A famille rose vase of the Jiaqing period (1796 – 1820) with a six character seal mark Jiaqing and of the period is a further top lot of the auction. The pear-shaped vase has a long, cylindrical neck and is decorated in the colours of the famille rose with flowering tendrils and lotus flowers beneath stylised shou symbols and bats, all on a pink ground (lot 109, 65/75.000). Another baluster-shaped famille rose vase of the Qianlong period (1735 – 1796) with a six character seal mark Qianlong and possibly of the period is decorated with a pink bow on the shoulder (lot 112, 35/40.000). A lot of interest and potential for growth is expected for a conservatively estimated gui-type food vessel in the style of the early Western Zhou dynasty (lot 251, 5/7.000).
The private cellection of Senta Wollheim, compiled in the 1960s, 70s and early 80s includes a Fahua vase from the Ming period, seladon dishes of the same period and the top lot in the form of a yellow-glazed plate (1506 – 1521), with a six character mark Zhengde and of the period, and with a diameter of 20.8 cm (lot 144, 25/35.000).

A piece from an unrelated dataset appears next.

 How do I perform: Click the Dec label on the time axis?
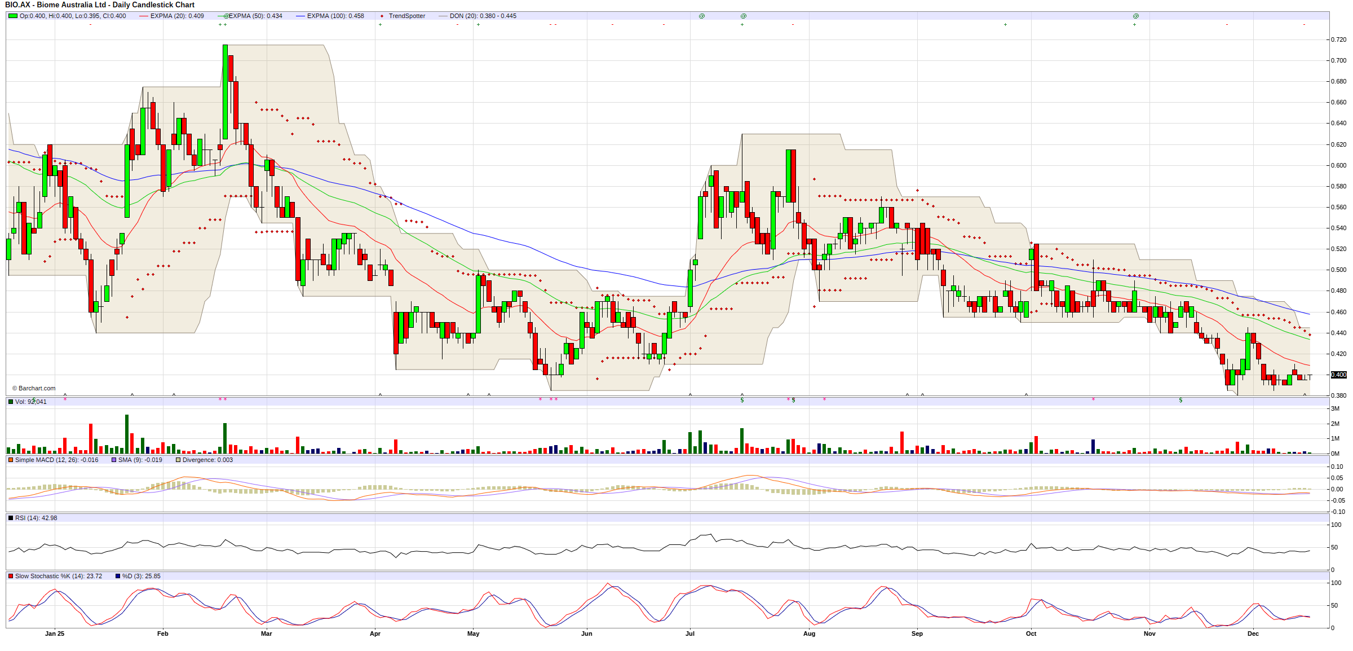pyautogui.click(x=1253, y=634)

The Indian section is led by a large atone stele of Surya from Northearster India. From the 12th century and of the Pala dynasty, it has an estimate of 25/35.000 (lot 502). Also from the 12th centtury is a 88.5 cm high Cambodian torso of a male deity in the Angkor Vat style (lot 554, 30/40.000).
Amongst the woodcut prints we find an album with 54 ôgan, the complete series Tôkaido gojûsan no tsugi no uchi from Utagawe Hiroshige (lot 632, 8/10.000). An eight-sheet work from Utagawe Kunisada is estimated at 10/15.000 (lot 681). Highlight of the swords is an extremely long (211 cm) and rare nagamaki from the 16th century (lot 1421, 17/18.000). One 16th century katana with 19th century koshirae is valued at 10/15.000 (lot 1419), whilst an 18th/19th century red lacquer suit of armour is at 6/8.000 (lot 1416). As usual, numerous and varied netsuke and okimono also feature.